If Wilhelmine by not encouraging Fritz to make a run for it and escape the abuse (because she was afraid it would fail, because she didn't want to be left alone in hell, for a variety of reasons)

This. And the fact that whether it succeeded or failed, her hell would become a lot worse.

did something which, as with Katte, in his subconscious he resented her for yet could not express, even to himself, why (so it might have come out much later in the 1740s during their crisis)

caused such a subconscious resentment gathering reaction inside Wilhelmine which in turn contributed to her cathartic memoirs writings

I couldn't agree more.

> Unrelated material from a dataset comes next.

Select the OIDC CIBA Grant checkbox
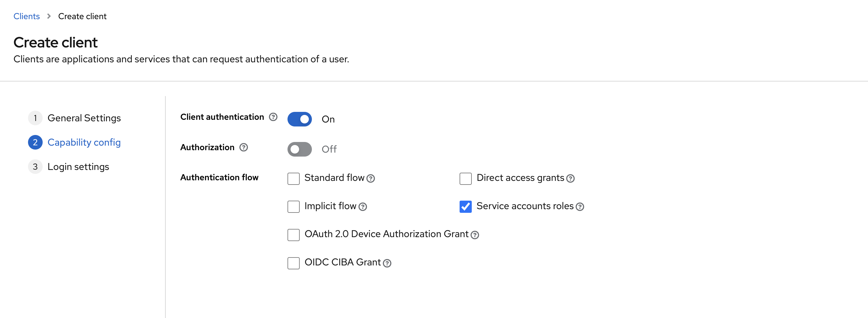 293,263
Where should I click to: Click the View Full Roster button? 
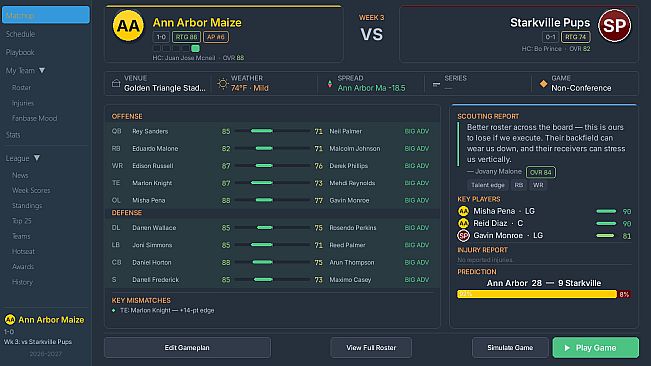(371, 348)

I have always thought that both the siblings had some deeply buried resentment toward each other that couldn't find any outlet except in a big explosion, and that that contributed to their willingness to assume the worst of each other in the 1740s.

(And they were cathartic for her; after their reconciliation, she never seems to have doubted his emotions for her again, as if she'd gotten all out of her system.)

Gotten it out of her system, yes, and reliving the early years might have stirred up the memories that made it easier to reconcile.

Also, just to quote MacDonogh one more time, about the reconciliation: "Wilhelmina must have worked the gall out of her system by then: she had used it as ink for her memoirs." :)

still revenge for Wilhelmine having failed her (in her eyes) by not holding out for the English marriage, or awareness that when the next regime comes, it's not EC who is going to be her competition for royal woman most important to the next King?

Interesting, could be!

Yes, FW was the chief royal role model for wanting the crown prince who has failed you (in your eyes) broken and submitting by an admission he was utterly wrong and you were utterly right, but what SD was doing with Wilhelmine had more scapegoating in it. It could never be SD's fault for having asked the impossible from her daughter (and driven her children into a war with their father they couldn't win), it was Wilhelmine's fault that she failed to become Queen of England.

Oooh, yes, this is very accurate. Fritz definitely had a distinct lack of role models admitting to mistakes, and that must be a big part of his hurry to scapegoat.